Ze was jong, de
30 nog niet gepasseerd. En moeder van
een kind, dat afhankelijk van haar was, terwijl
ze het liefst zelf kind wilde zijn, zelf afhankelijk wilde kunnen zijn,
gekoesterd worden. Maar die tijd was over, voor zover die er al ooit geweest
was. Het nest waar ze uit kwam was alles behalve veilig. En ze voelde zich als
een baby vogeltje dat uit het netst gevallen was, nog niet in staat om te
kunnen vliegen, maar met een overlevingsdrang die zich niets aan trok van waar
ze toe in staat behoorde te zijn. Ze was
sterk.
Hoe ze zich tot
de wereld moest verhouden wist ze niet precies. Ze wilde de wereld op veilige
afstand houden. Was genoeg gekwetst voor een mensenleven. Maar had ook die behoefte
aan waardering, aan vaderlijke adviezen en een moederlijke arm. Toen ze die vond reageerde ze niet happig. Ze
wantrouwde de hele wereld, mensen in het bijzonder. Maar ze wisten haar
vertrouwen stapje voor stapje te winnen. Zij sloten haar in hun hart en zij
sloot hen in haar hart. Ze keek tegen ze op.
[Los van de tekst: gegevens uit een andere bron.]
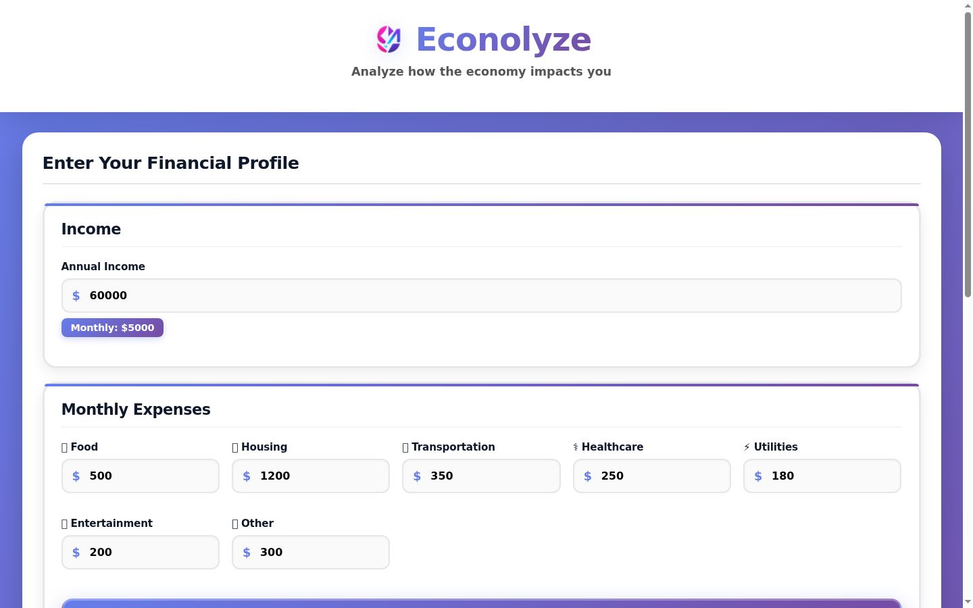
Task: Click the Monthly: $5000 badge
Action: pos(112,328)
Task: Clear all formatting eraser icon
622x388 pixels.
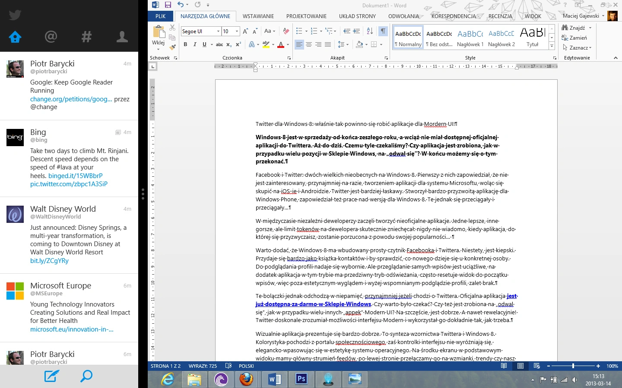Action: [x=286, y=31]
Hun relatie was alles behalve
gelijkwaardig, maar op een prettige manier. Het werden haar surrogaat ouders. En zij speelde de rol van liefhebbende
dochter. De rol waar ze zo’n behoefte aan had, de rol die ze zo goed kon
vervullen. Die ze goed zou vervullen.
Jaren gingen
voorbij. Lief en leed werd gedeeld. En even leek alles goed te zijn, leek de
wereld toch niet zo slecht te zijn als ze altijd had gedacht. Tot ze merkte dat
hij naar haar keek met een begeerte in zijn ogen die niet hoorde bij de
gevoelens van een vader voor zijn dochter. Als ze opkeek zag ze steeds vaker
die priemende ogen, gluren door de heg, tussen gordijnen door, waar ze ook
keek, altijd waren daar die ogen. Ze sprak er niet over, want wilde niet kapot
maken wat er was. Maar bleef steeds vaker en langer weg. Tot die dag, die
verschrikkelijke dag dat zijn lippen de hare zochten. Zogenaamd om haar te
feliciteren. Maar nog nooit voelde ze zich minder jarig als na die verstikkende
kus. Tot nu had ze gedacht dat ze het zich had verbeeld. Dat die priemende ogen
niet echt waren. Ook al waren er anderen die ze ook hadden gezien. Constant op
haar gericht. Haar wereld stortte in.
Nooit meer liet
ze iemand zo dichtbij komen. Nooit meer durfde ze toe te geven aan haar
behoefte aan zorg. Het duurde jaren voordat ze weer mensen durfde te vertrouwen.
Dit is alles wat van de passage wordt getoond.